Der Kollege hat verschiedene Beispiele genannt. Wie unterschiedlich man damit umgegangen ist, lag auch daran, dass nicht bei jedem die Partei so richtig dahintergestanden hat. Das kann ich alles nachvollziehen.

Aber es gehört dazu, offen und ehrlich zu sagen, dass die Schuldenbremse so nicht umsetzbar gewesen wäre, wenn Ministerpräsident Bouffier es zusammen mit der FDP nicht geschafft hätte, Rot-Grün an einen Tisch zu holen, und sie nicht gemeinsam für einen Kompromiss geworben hätten. Deswegen sage ich das ganz offen: Mein ganz herzlicher Dank geht an den Ministerpräsidenten Volker Bouffier für diese Leistung. Mein Dank geht auch an die FDP, dass sie mit uns zusammen Sie überzeugt hat und wir das geschafft haben.

(Beifall bei der CDU und bei Abgeordneten der FDP)

So viel lassen Sie mich als finanzpolitischer Sprecher hier aber auch sagen: Die Schuldenbremse an sich – ich betone das immer einmal wieder – ist nicht die Erfindung von Ressortpolitikern, von Leuten, die eher dazu neigen, Geld auszugeben. Es ist eine Erfindung der Haushaltspolitiker in Deutschland. Insofern glaube ich auch, dass wir richtigerweise den Anstoß dafür gegeben haben, dass die Schuldenbremse möglichst in alle Verfassungen in Deutschland aufgenommen wird.

Ich komme gerade von einer Tagung – sie ist schon viel zitiert worden – der finanzpolitischen Sprecher von CDU und CSU aller Bundesländer.

(Zuruf des Abg.
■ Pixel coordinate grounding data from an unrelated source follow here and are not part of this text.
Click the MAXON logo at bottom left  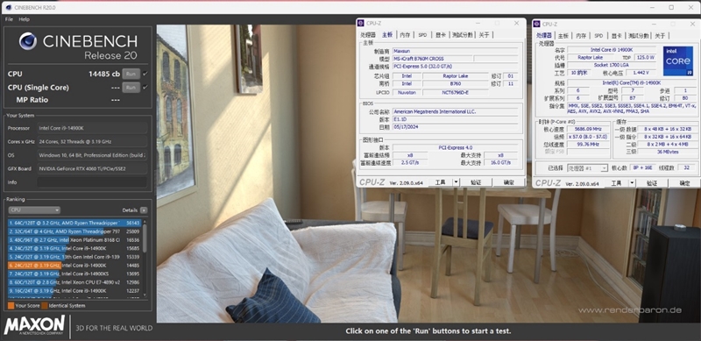click(x=34, y=326)
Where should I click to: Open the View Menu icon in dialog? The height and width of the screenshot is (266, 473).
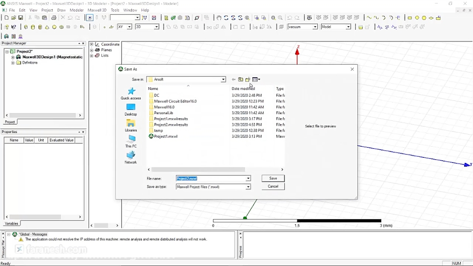click(x=256, y=79)
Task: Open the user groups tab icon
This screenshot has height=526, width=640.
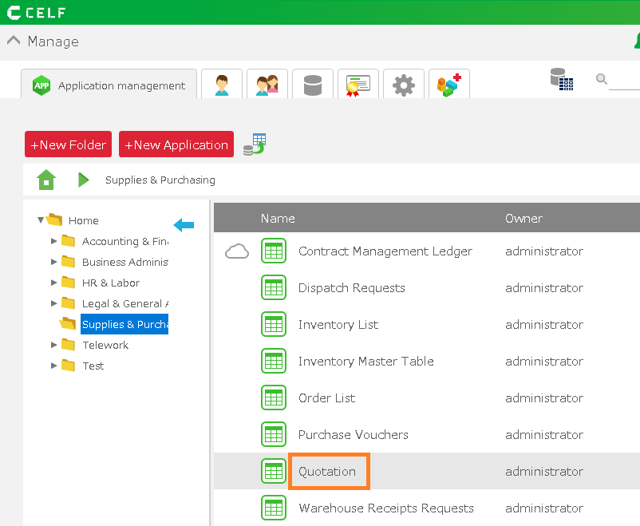Action: point(267,85)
Norbert Schmitt (SPD))

Alle anderen Bundesländer interessieren sich für das Modell, weil auch sie der Meinung sind, dass es richtig ist, die Bevölkerung eng einzubinden, gerade weil sie wissen, was es bedeutet, diesen Weg zu einem von neuen Schulden befreiten Land zu gehen.

Wir haben bis heute schon viel dafür getan, dass die Schuldenbremse umgesetzt werden kann. Aber wir haben auch immer Prioritäten gesetzt. Das ist jetzt schon einmal erlaubt, zu sagen: Seit 1999 ist das Hochschulbudget um mehr als 45 % erhöht worden. Im gleichen Zeitraum sind bis zum Ende der Legislaturperiode 6.500 Lehrer neu eingestellt worden. Wir haben den Bildungsetat Schule um weit über 1 Milliarde € – ich glaube, 1,1 oder 1,2 Milliarden € – erhöht.
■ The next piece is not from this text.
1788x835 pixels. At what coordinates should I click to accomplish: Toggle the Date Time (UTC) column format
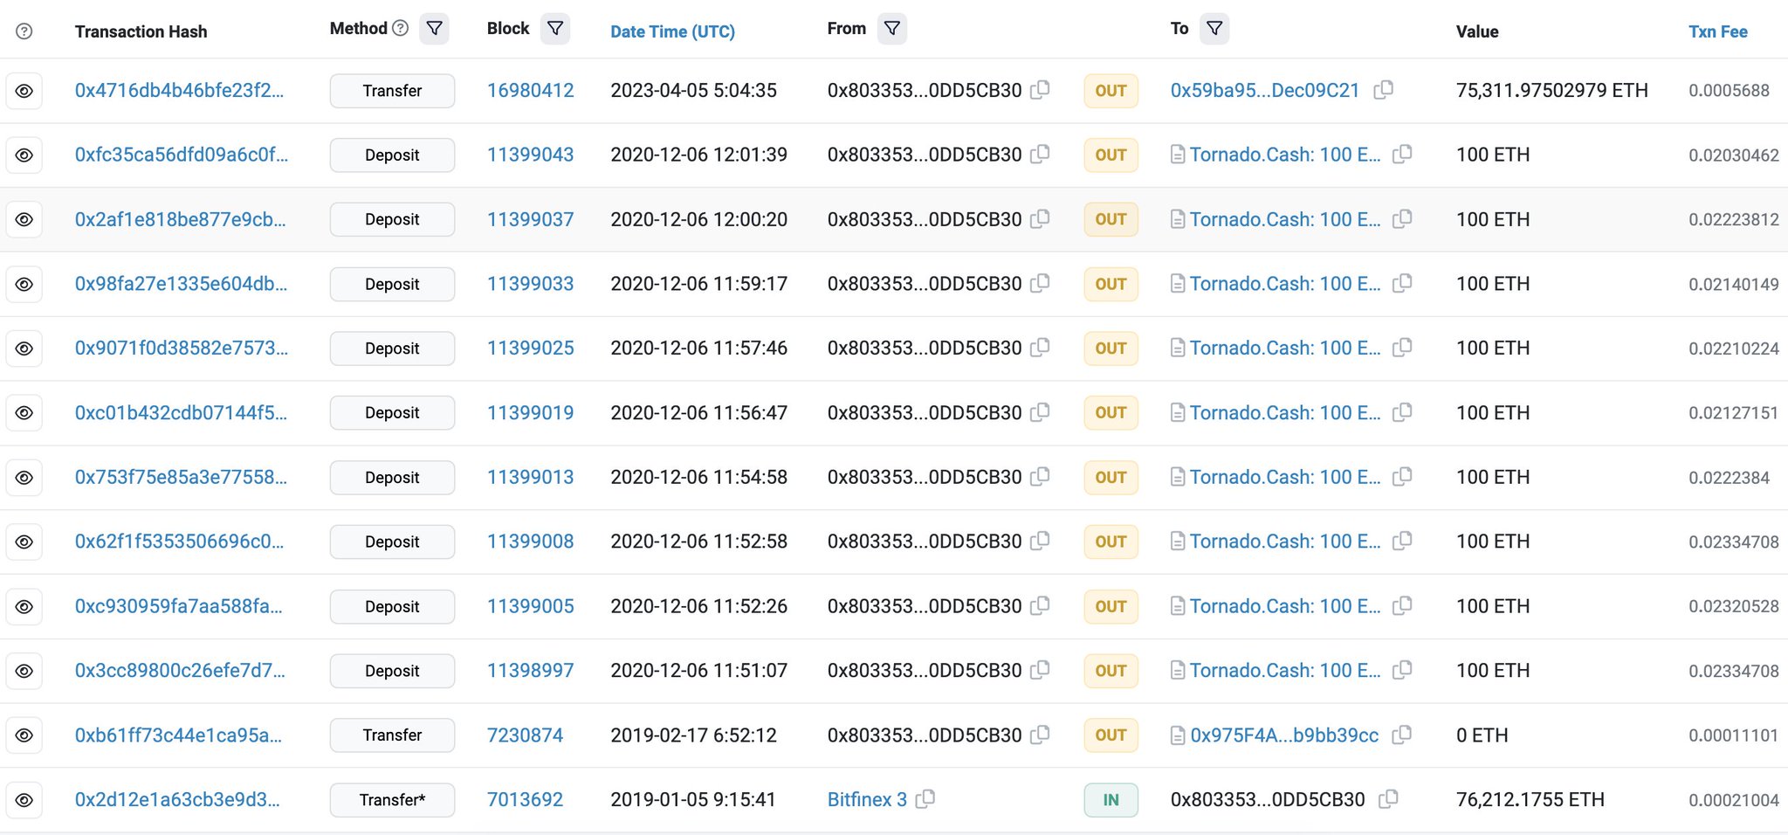672,31
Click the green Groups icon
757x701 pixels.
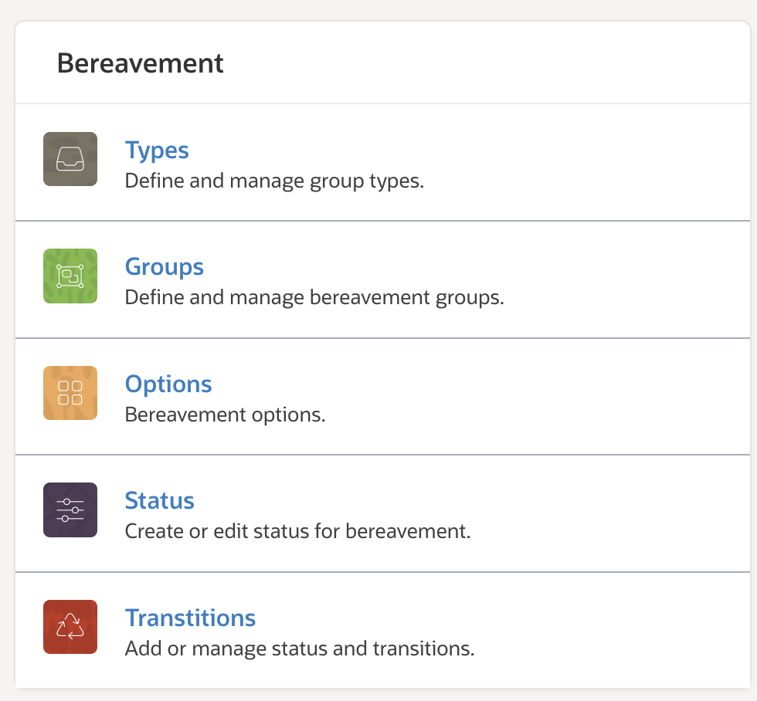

(Hans-Jürgen Irmer (CDU): Sehr richtig!)

Das ist richtig. Es stimmt, dass auch das im Landeshaushalt steckt.

Wir haben uns entschieden – auch das will ich noch einmal betonen –, das Konjunkturpaket, das übrigens großen Einfluss auf die Entwicklung hatte, die wir im Moment sehen, fast ausschließlich in Bildung zu investieren: 1,2 Milliarden € in die Schulen in Hessen und 500 Millionen € in die Hochschulen. Hier ist doch eine kluge Politik betrieben worden.

(Beifall bei der CDU und der FDP)

Ich will auch sagen, dass die Politiker in Deutschland insgesamt kluge Entscheidungen getroffen haben bei der Frage, wie wir aus der Krise herauskommen. Meine Damen und Herren, auch der Hinweis auf das von vielen so bekämpfte Wachstumsbeschleunigungsgesetz mit einer Entlastung von 23 Milliarden € sei erlaubt. Was ist da in Deutschland passiert? Allein durch die höhere Absetzbarkeit der Krankenversicherung wurden die Bürgerinnen und Bürger in Höhe von 15 Milliarden € entlastet. Wir haben in der Zeit die Senkung der Beiträge der Kranken- und Pflegeversicherung erlebt. Wir haben das Kurzarbeitergeld aufrechterhalten und erweitert.